Le texte alarmiste sur le développement de l’extrémisme dans sa communauté rédigé par l’intellectuel musulman Hakim El Karoui devrait peser sur les choix du président Macron, à la veille de la réorganisation annoncée de l’islam de France.
Le rapport du géographe d’origine tunisienne Hakim El Karoui intitulé « La fabrique de l’islamisme » a provoqué une vague de réactions d’autant plus forte que cet intellectuel musulman et ex-banquier d’affaires chez Rothschild aurait l’oreille du président Macron et jouerait un rôle actif dans la préparation du programme de réorganisation de l’islam de France, qui devrait être révélé par le gouvernement dans les prochaines semaines. Commandé par l’Institut Montaigne, un prestigieux think tank (groupe de réflexion) libéral, le texte a été publié le 9 septembre. Dès 2015, au lendemain des attentats sanglants qui ont endeuillé Paris en novembre de cette année-là, Karim El Karoui
donnait le ton en écrivant dans le quotidien Le Monde : « Nous avons laissé se répandre le poison des salafistes. Personne n’a été capable de répondre à leur propagande (…). Nous sommes face à nos
responsabilités. C’est à notre génération de souche maghrébine née ici, élevée et éduquée par l’école de la République, de prendre les choses en main ». En mars dernier, il a adressé une note explosive au chef de l’Etat. Il y proposait une « prise du pouvoir spirituel par l’argent » en régulant le culte musulman par
la maîtrise de ses finances, enfin affranchies de toute ingérence étrangère. Une nouvelle structure serait ainsi créée sur le modèle consistorial. Comme l’institution juive, elle pourrait collecter une redevance sur les produits alimentaires certifiés religieusement et recevoir des dons. Elle utiliserait ce budget exclusivement français pour former et payer les imams, construire et entretenir les lieux de prière.
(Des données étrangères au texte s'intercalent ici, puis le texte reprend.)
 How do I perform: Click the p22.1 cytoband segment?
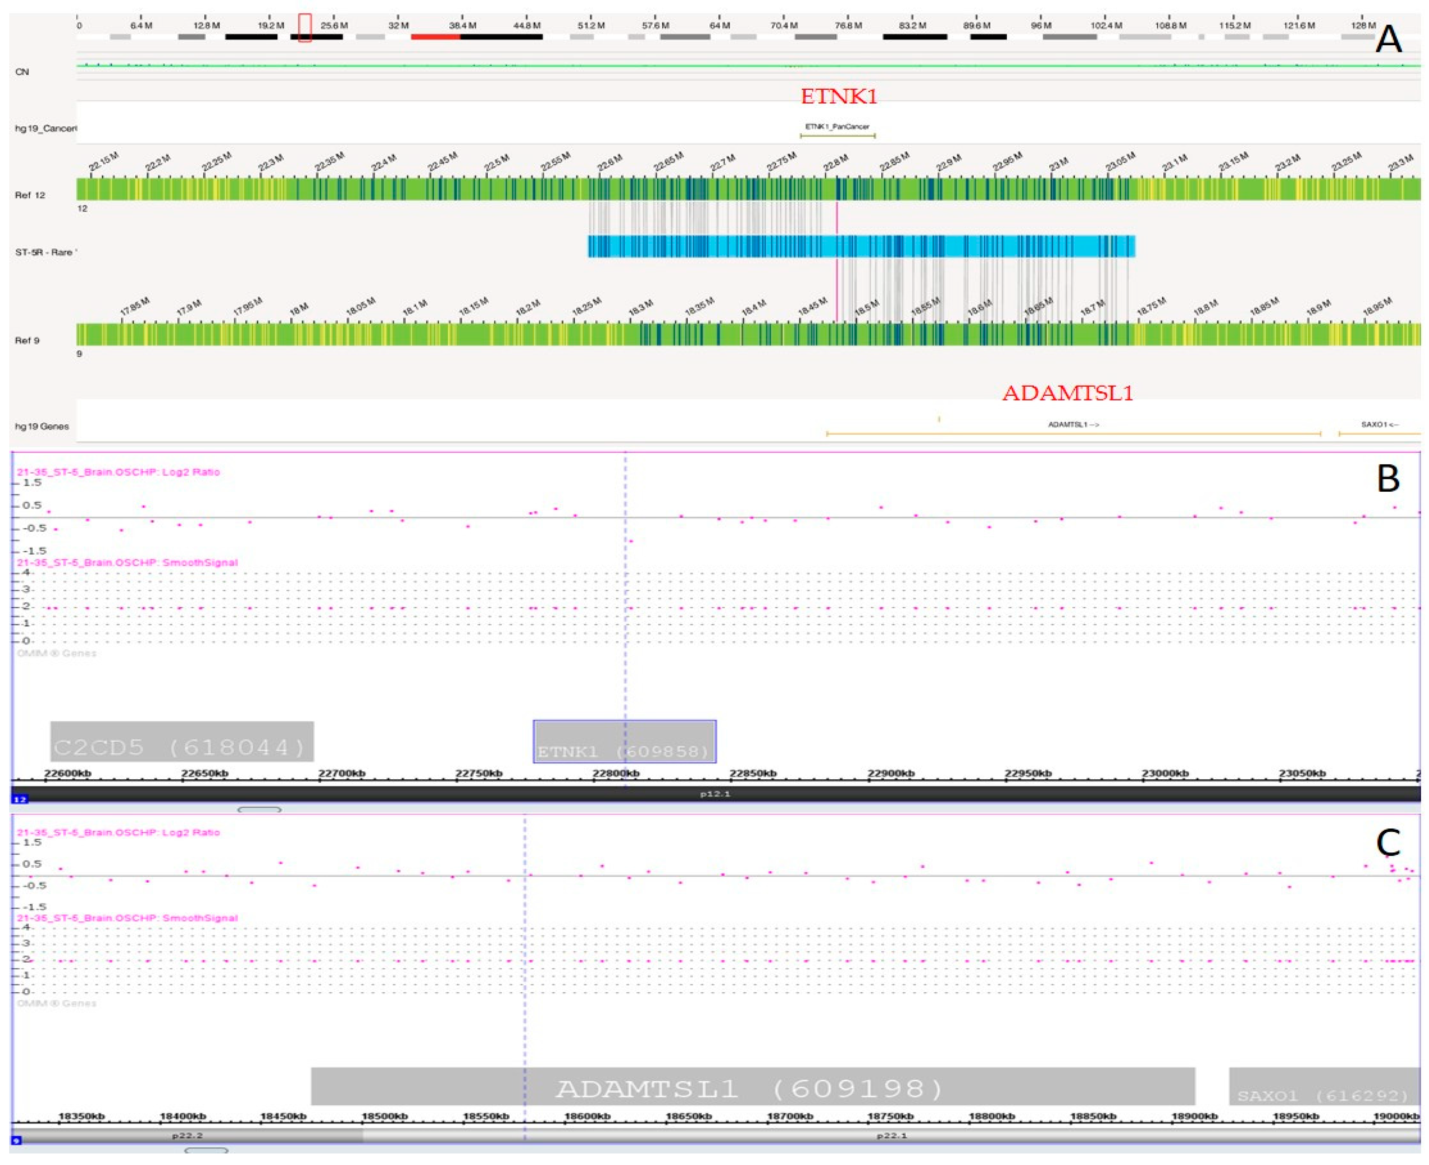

Car il y a urgence selon Karim El Karoui. Le rapport du 9 septembre met en lumière la prévalence du discours islamiste, qui détiendrait dans l’Hexagone un « mono pole intellectuel » sur les réseaux sociaux
et Internet en général comme dans les librairies. La quasi-totalité des réponses en ligne aux questions religieuses des musulmans émaneraient de sources proches des salafistes, ou plus radicales encore. Le
texte s’attarde sur le rôle moteur de certains réseaux turcs et saoudiens dans cet endoctrinement, insiste sur les ravages de la propagande extrémiste sévissant sur les chaînes télévisées satellitaires des pays du Golfe, très regardées dans nos banlieues, et préconise l’émergence d’un « discours alternatif fort » respectueux des traditions démocratiques. Karim El Karoui estime en outre que l’apprentissage de l’arabe doit être encouragé dans les écoles publiques. Cet apprentissage y est en effet réduit à la portion
congrue et les mosquées les moins recommandables en profitent pour attirer des jeunes sous prétexte de leur délivrer des cours de langue. C’est dans le même esprit que s’est exprimé le ministre de l’Education nationale, peu après la rentrée. Jean-Michel Blanquer a révélé que seuls cinq cent soixante-sept élèves du primaire avaient suivi un enseignement de ce type en 2017-2018 et a souhaité le développement
de l’arabe en tant que langue vivante proposée dans les établissements laïcs. Il a bien précisé que son objectif était de préserver les enfants du prosélytisme islamiste, ce qui n’a pas empêché l’extrême droite de crier au loup et à la possible « arabisation de la France ». L’auteur du rapport publié par l’Institut
Montaigne, qui mange lui-même hallal et fréquente la mosquée, rappelle avec alarmisme qu’environ 30 % de ses coreligionnaires français seraient sensibles aux idées islamistes ou les soutiendraient carrément, selon différents sondages réalisés depuis 2016.